What was the production process like for Still Life?
Sonically, I prefer a warmer tone, so my choice of microphone was very intentional, and then we added these weird electronic textures. A lot of the album was produced by Daniel Memmi, who said ‘I have no rules in my playbook’, so we would just go into the studio and see what we could create, no matter how random or unpolished it was. I bought a little strum machine called the Digitakt, which has loads of random weird sounds. If you imagine a room, with a bunch of different gear everywhere, we would run past each, playing random things and recording it all. So we had a collection of random specific sounds and snippets that we cut and chopped. Then back in London we started working with Leon Vynehall, who was initially in my reference list of the type of music I wanted to emulate on this album, so it was a surreal moment to have him be a part of it. The foundation of that kind of production style was we didn’t have to speak about anything - we both knew which direction we were going in. I think all three of us kind of just knew we were just going to chuck everything we can at this, and then start taking it down from there. I love making music with other people because I can kind of just vomit stuff out and figure it out later, whereas if I'm on my own, I judge everything that comes out of me. Memmi said ‘I have no rules in my playbook’.
What makes you use your falsetto a lot across the album whilst also dipping into your lower register. What makes you want to play around with vocal decisions?

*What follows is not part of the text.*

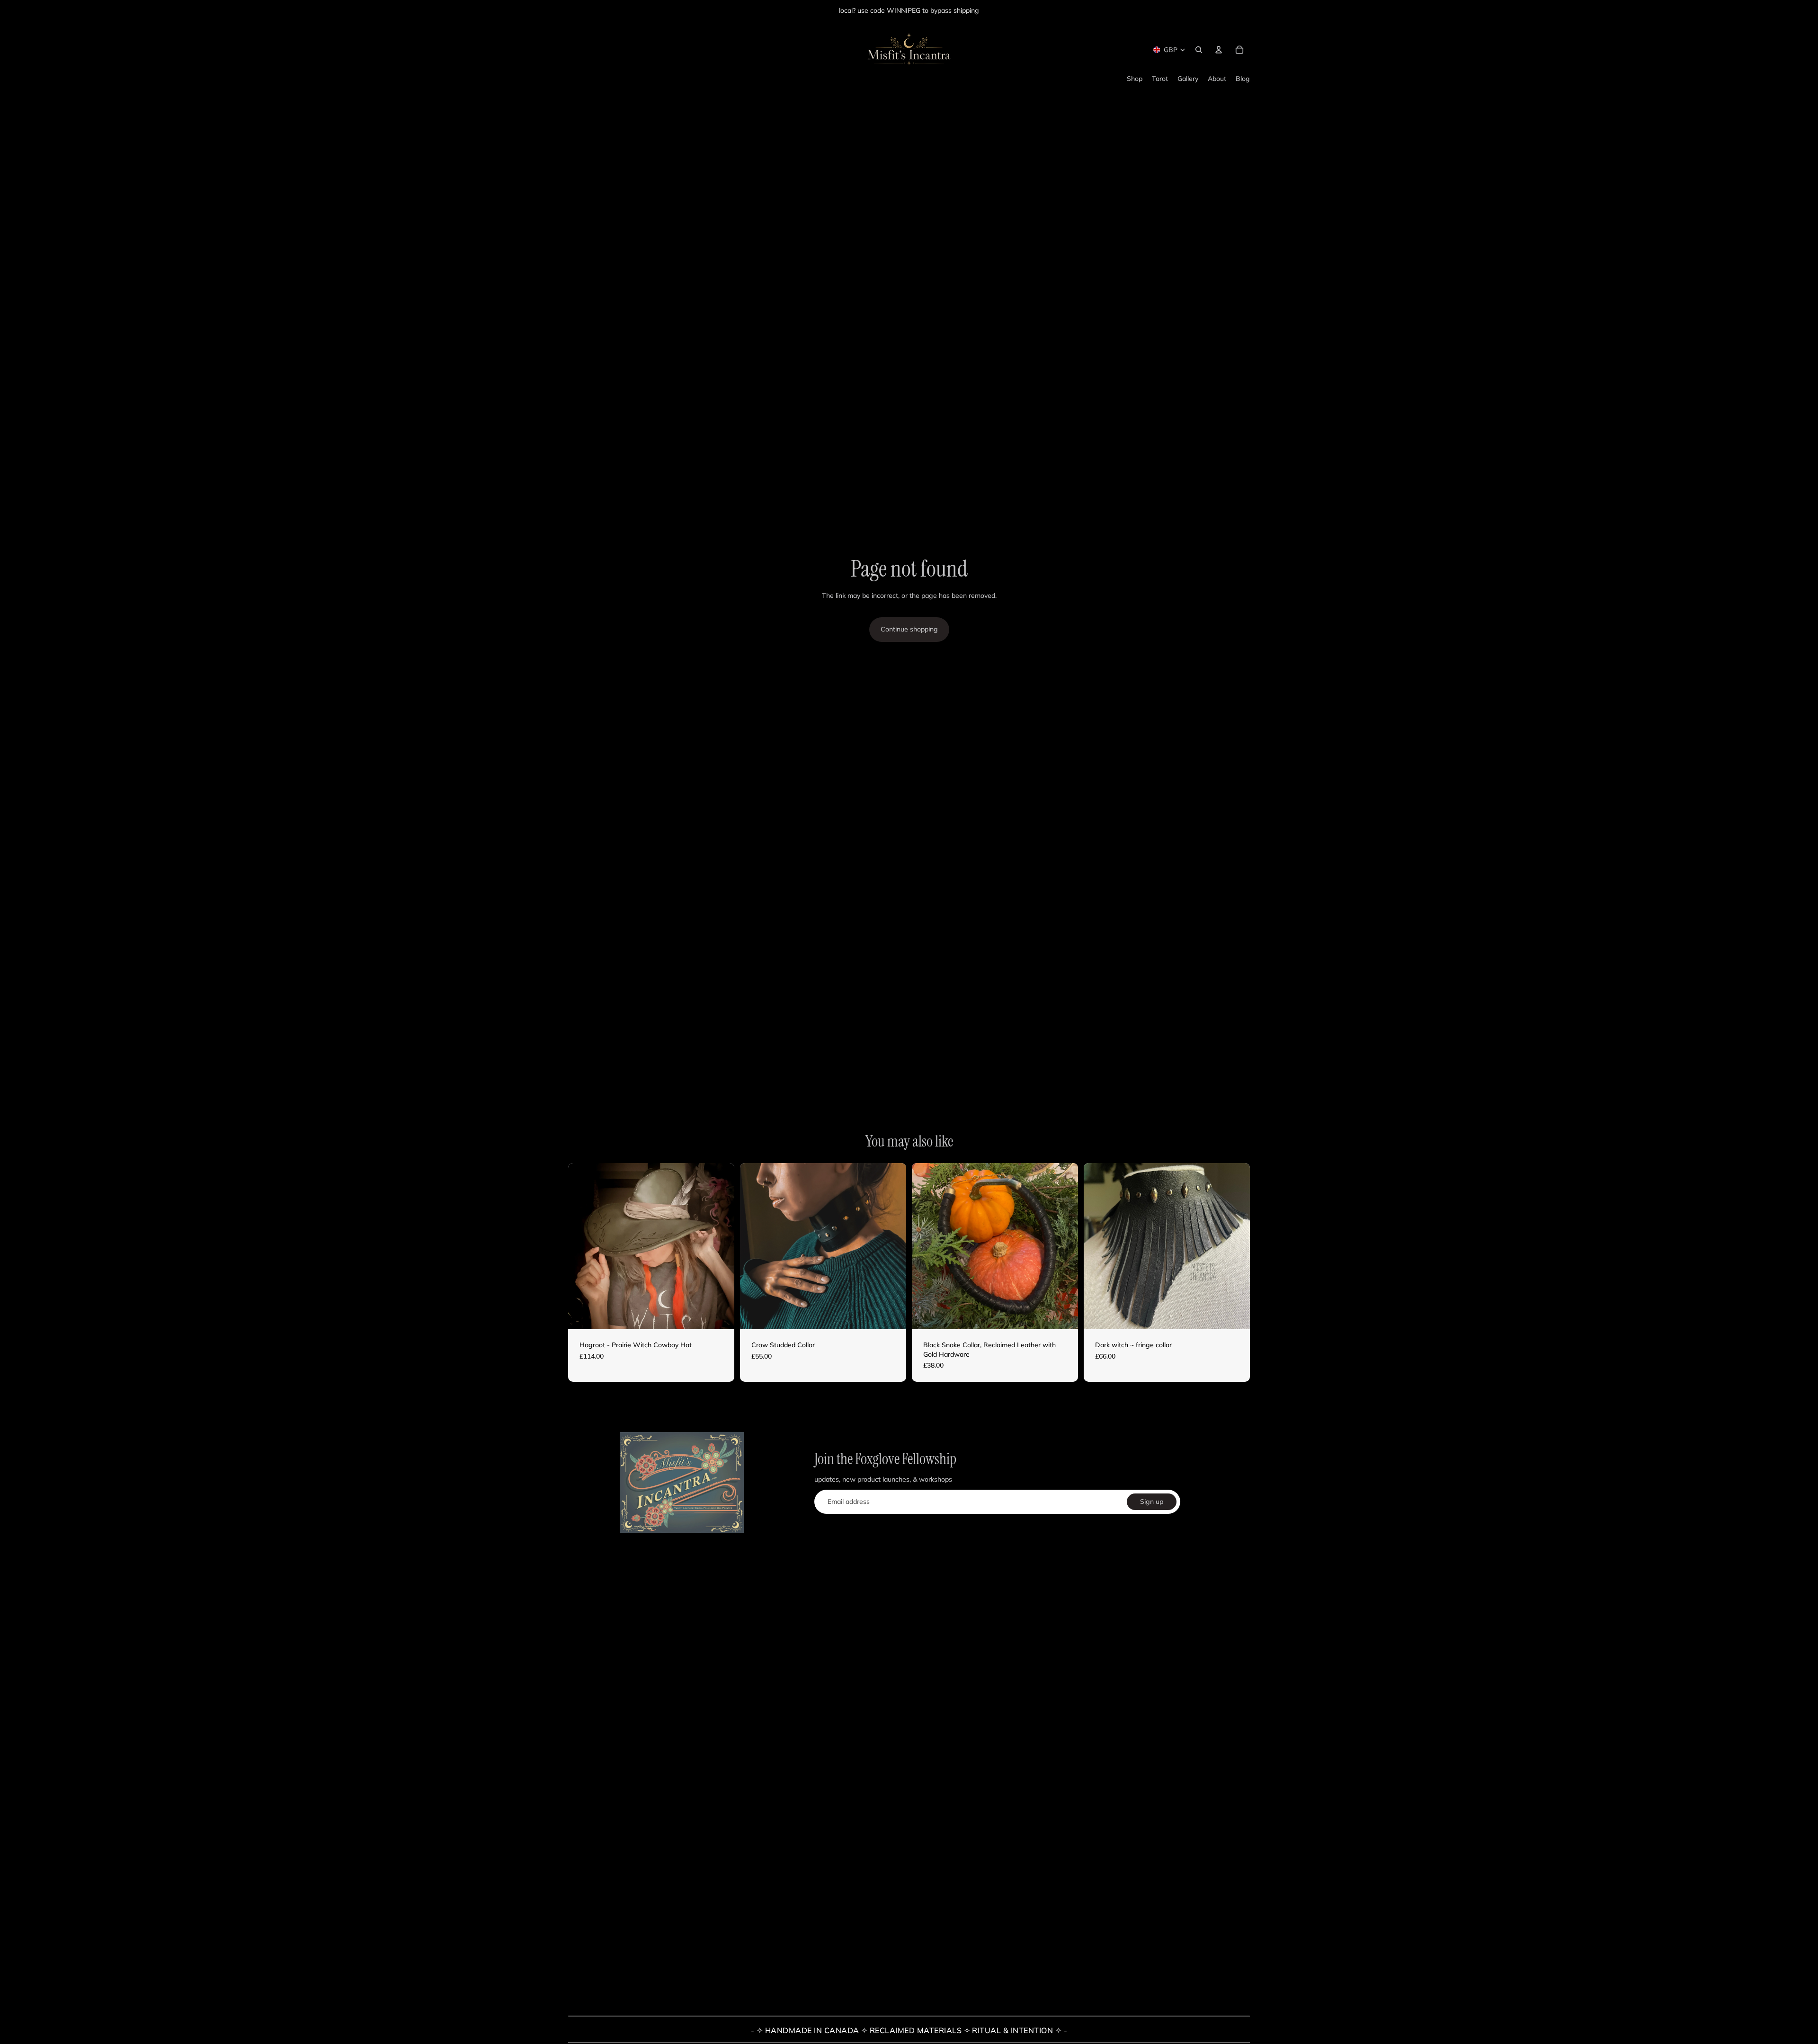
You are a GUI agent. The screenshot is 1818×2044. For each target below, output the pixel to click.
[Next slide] (720, 1245)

I think that comes from being a producer first, because I'm looking at my voice as an instrument and seeing what I can get out of it. I think of myself as coming through the School of R&B in some way. A song like Pressure did so well because it’s my falsetto. But a lot of folk music I was listening to tends to not go to falsetto. For example John Martin, he tends to go low with his voice and it’s amazing, so I was just playing with that side of my voice on the album too.
How does being an Indian artist influence you?
At the beginning of my career it was definitely something I tied my career to. I had a couple of moments on Instagram with Pressure and Jasmine, where a lot of the messaging was ‘hey, I'm an Indian artist who etc etc’. In a lot of ways, I felt like I had a responsibility to be a saviour, like I'm gonna be the artist that's gonna save the brown world and show the rest of the world that we can do this. Nowadays, I don’t want to be the ‘best brown musician’, I want to be the best. I don't want to be the biggest, making this album made me realise that. I just need to make the best music I can make. Whatever comes with it, comes with it, but I'm less worried about the fame and success. There's nothing to prove in terms of my skin colour, which used to be attached to identity for so long. I want being brown to be an afterthought and not the conversation starter.